Required action —
The lines to copy are those holding the string "computer" in the entries below.

Source records —
....
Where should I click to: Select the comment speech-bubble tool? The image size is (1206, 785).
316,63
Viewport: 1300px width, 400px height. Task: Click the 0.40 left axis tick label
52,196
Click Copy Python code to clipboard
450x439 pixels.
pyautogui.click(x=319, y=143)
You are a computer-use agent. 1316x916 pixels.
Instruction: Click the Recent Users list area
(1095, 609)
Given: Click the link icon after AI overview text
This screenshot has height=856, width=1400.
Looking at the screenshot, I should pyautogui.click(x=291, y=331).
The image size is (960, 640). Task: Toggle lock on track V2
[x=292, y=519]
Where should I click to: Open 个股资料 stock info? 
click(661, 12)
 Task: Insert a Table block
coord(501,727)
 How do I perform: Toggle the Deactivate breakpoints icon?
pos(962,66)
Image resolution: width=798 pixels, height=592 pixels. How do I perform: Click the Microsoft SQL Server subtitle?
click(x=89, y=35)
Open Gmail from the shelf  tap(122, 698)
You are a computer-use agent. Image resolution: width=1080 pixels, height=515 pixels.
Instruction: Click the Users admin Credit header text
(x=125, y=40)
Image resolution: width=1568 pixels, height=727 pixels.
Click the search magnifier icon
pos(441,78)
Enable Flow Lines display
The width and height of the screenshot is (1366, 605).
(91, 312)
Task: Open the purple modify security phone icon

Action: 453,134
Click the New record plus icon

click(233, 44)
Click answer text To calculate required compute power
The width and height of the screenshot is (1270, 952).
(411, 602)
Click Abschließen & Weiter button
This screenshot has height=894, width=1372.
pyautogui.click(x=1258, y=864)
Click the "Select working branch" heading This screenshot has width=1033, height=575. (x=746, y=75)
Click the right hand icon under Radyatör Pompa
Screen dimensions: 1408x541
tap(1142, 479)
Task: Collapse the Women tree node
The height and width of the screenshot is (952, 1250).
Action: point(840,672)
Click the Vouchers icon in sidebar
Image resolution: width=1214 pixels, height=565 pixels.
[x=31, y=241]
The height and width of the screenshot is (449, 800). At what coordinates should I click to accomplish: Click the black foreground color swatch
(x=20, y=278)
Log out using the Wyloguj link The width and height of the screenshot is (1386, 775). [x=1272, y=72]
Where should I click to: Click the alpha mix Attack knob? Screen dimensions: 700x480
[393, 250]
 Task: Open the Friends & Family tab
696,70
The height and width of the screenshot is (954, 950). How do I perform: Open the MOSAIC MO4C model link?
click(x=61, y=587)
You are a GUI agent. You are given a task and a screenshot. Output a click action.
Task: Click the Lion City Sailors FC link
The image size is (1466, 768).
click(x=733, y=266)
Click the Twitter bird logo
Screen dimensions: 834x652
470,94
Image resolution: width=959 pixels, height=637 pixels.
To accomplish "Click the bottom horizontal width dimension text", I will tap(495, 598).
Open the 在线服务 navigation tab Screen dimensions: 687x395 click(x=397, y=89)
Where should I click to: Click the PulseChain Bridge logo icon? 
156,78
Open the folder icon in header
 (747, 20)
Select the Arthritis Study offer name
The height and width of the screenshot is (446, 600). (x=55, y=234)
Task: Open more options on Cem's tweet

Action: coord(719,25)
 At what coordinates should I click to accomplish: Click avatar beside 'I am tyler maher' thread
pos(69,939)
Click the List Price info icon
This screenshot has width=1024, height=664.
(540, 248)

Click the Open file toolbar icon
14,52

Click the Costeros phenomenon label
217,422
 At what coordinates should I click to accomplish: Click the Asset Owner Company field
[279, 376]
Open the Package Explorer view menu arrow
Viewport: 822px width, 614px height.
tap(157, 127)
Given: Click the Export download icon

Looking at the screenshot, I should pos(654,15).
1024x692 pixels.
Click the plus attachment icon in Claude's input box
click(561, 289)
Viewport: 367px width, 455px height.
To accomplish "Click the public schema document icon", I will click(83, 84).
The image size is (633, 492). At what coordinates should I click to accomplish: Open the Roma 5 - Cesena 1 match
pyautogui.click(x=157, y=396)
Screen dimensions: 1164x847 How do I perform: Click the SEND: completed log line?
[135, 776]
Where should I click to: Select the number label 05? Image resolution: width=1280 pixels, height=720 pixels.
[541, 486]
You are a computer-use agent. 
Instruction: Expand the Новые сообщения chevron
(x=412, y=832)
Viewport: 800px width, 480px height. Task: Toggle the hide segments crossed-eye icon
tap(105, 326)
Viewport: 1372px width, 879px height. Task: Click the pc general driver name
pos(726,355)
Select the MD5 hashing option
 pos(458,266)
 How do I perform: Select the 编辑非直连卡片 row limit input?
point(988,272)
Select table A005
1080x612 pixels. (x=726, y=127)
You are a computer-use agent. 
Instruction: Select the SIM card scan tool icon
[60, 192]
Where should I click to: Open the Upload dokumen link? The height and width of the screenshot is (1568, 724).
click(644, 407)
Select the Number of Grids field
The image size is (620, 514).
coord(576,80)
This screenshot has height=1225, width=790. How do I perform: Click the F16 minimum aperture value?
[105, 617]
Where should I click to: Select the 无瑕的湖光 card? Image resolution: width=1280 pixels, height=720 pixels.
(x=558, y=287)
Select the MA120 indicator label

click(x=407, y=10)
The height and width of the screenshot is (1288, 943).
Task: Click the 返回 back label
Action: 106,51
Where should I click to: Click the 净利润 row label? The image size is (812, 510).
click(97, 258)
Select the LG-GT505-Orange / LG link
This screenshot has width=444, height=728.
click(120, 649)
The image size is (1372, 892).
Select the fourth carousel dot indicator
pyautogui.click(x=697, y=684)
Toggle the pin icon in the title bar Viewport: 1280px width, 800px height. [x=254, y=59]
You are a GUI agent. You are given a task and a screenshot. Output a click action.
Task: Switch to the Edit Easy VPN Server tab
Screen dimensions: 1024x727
....
Result for this exercise —
You are a computer-use agent. 1316x916 pixels.
You are a computer-use agent. Image resolution: width=1080 pixels, height=515 pixels.
You are a computer-use agent. 
You are a computer-use agent. 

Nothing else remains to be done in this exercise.